Appreciating risk accurately is always a tricky prospect but ratcheting up the fear factor is a time honoured way of not having to worry about the evidence supporting ones position. On Mexico and folk taking their holidays there the National Post and it’s reporters are a case study in talking bollocks and inconsistency of approach.
NP reporters throughout the years have targeted Mexico for their ire and they just can’t understand why Canadians flock there.
A recent attack on a Calgary women is their latest excuse to continue their quest. Let me say now I hope that Sheila Nabb recovers fully and this post is in no way meant to minimise the seriousness of her condition. This post is criticising those who would use her suffering to push their own agenda.
The first thing that told me the two reporters were spouting crap was this sentence,
The attack against Nabb is the latest on a growing list of Canadian injuries and deaths in the country over the last five years, which have started to cast doubt on Mexico’s safety as a place to live or visit.

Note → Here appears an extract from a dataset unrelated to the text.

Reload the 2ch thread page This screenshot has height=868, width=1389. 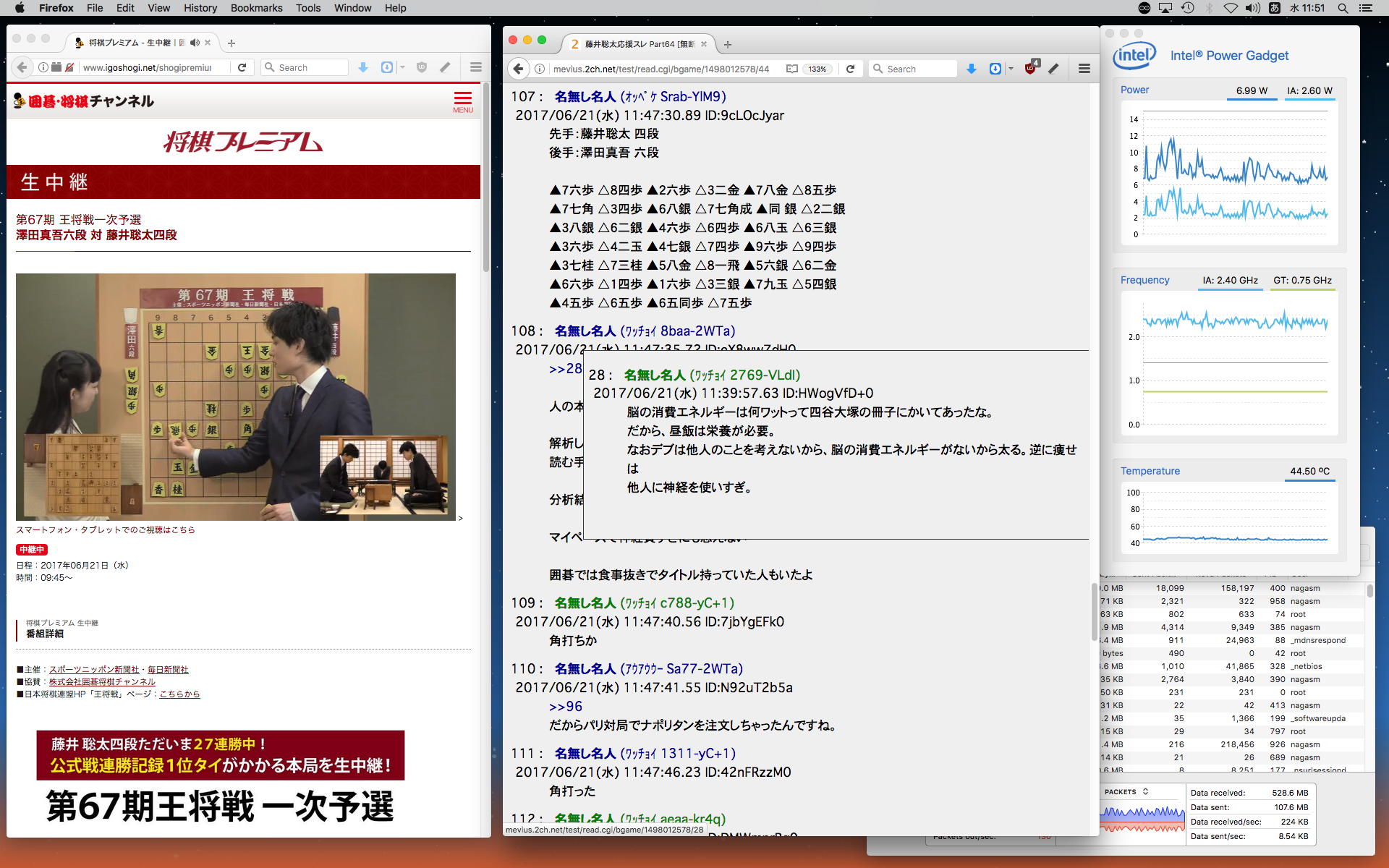(851, 69)
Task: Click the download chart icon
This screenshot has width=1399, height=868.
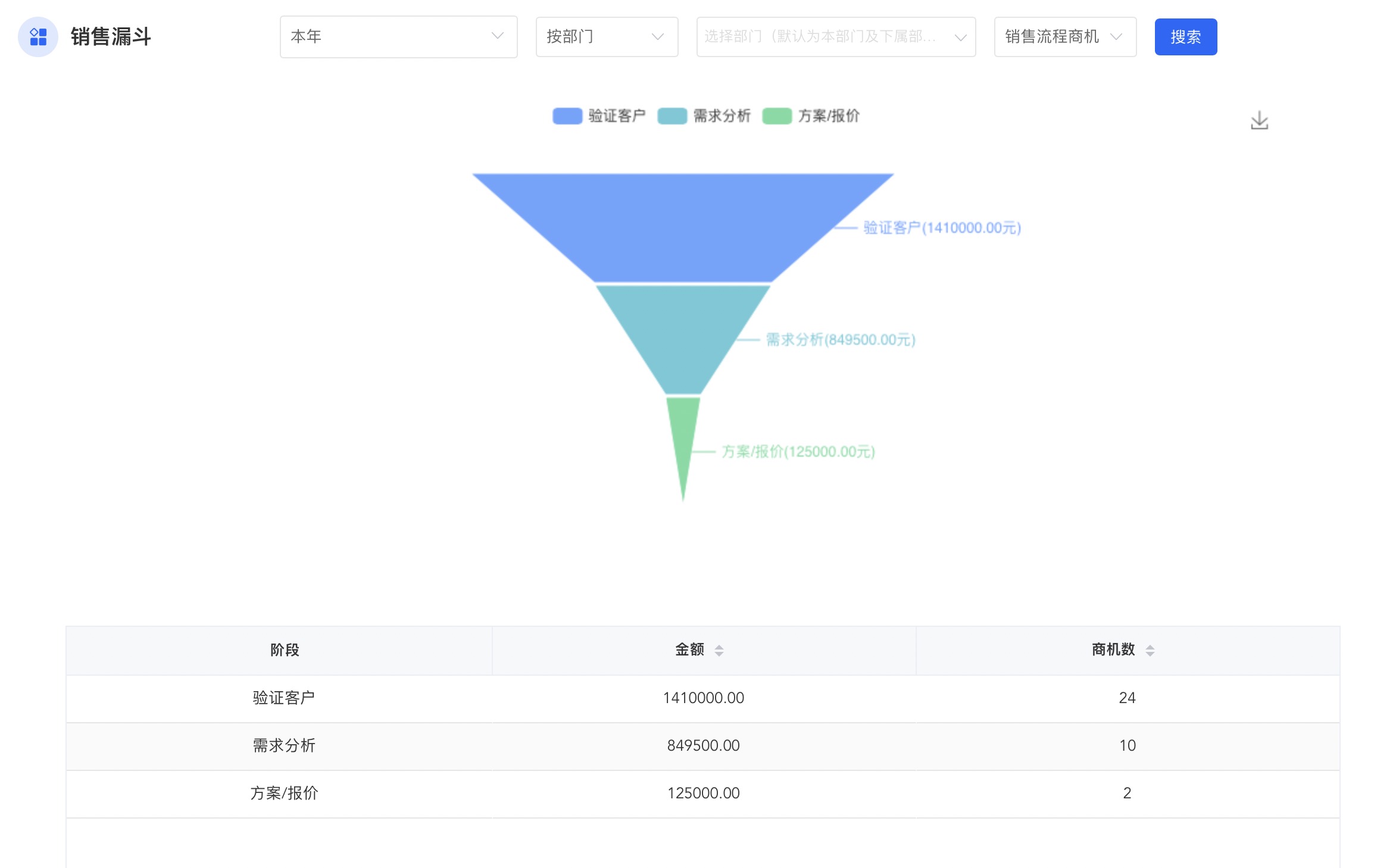Action: tap(1259, 120)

See no figures just a vague assertion that it is bad. So I set to digging and found this NP article on the topic which said,
According to Foreign Affairs Canada, 112 Canadians have been killed in accidents, murders, drownings or suicides since Mexico started an aggressive war against its various drug cartels in Feb. 2006. From that number, 15 Canadians were murdered or died in suspicious deaths.
See again another sleight of hand, mention the total who died and hide the number of murders at the end, after mentioning the drug war. In the first article the pup reporters went totally off track and raved about Juarez, violence along the border, do not drive directives and the number of Mexican dead. Oh and don’t forget the drug war. So unlike the reporters I thought I’d check the facts behind deaths here at home and the Posts position on them. Since the Post looked at murders from 2006 and found 12, I started searching in 2006.
Of the 605 homicides, 190 were committed with a firearm, 33 fewer than in 2005. This resulted in a 16% drop in the rate of firearm homicides. Both the rate of handguns and rifles/shotguns decreased in 2006, while the rate of sawed-off rifles and shotguns doubled from 2005.
2007
Of the 188 firearms used to commit homicide in 2007, two-thirds were handguns – 16 more than in 2006 (Table 5). There were also 32 homicides committed with rifles/shotguns and 17 with sawed-off rifles/shotguns in 2007, both down from 2006.
2008
For the past 30 years, there have been two primary methods used to commit homicide: shootings and stabbings. In 2008, this trend continued as shootings and stabbings each accounted for approximately one-third of all homicides. There were 200 victims killed by shooting, 12 more than the previous year, and 200 killed by stabbing, an increase of 10 from 2007.
And 2010
In 2006 in Canada 605 Canadians were murdered by Canadians. 190 of them were committed with a firearm. Wow really? I wonder what the view of the Post was with respect to firearms murders in Canada.
National Post editorial board: Scrap the gun registry, and its records
In the 2010 report from StatsCan I found this,
Between 2005 and 2009, police recovered 253 firearms that were used to commit homicide where the registration status with the Canadian Firearms Registry could be determined.
Of these, 31% were registered and 69% were not registered. Of the firearms that were registered, 67% were rifles or shotguns, 22% were handguns and 12% were sawed-off rifles or shotguns.
Also during this five-year period, police were able to determine the ownership of the firearm in 212 homicide incidents. Of these, 49% were owned by the accused, 8% by the victim and 43% by another person.
Hmm, so obviously the facts about Canadian murders in Canada are as unimportant as the facts about Canadian murders in Mexico when it comes to reporting in the Post.
All one can determine from the Post’s hostility towards Mexico is that fear sells and the Post needs every penny it can wring out of people right now. Things ain’t looking good.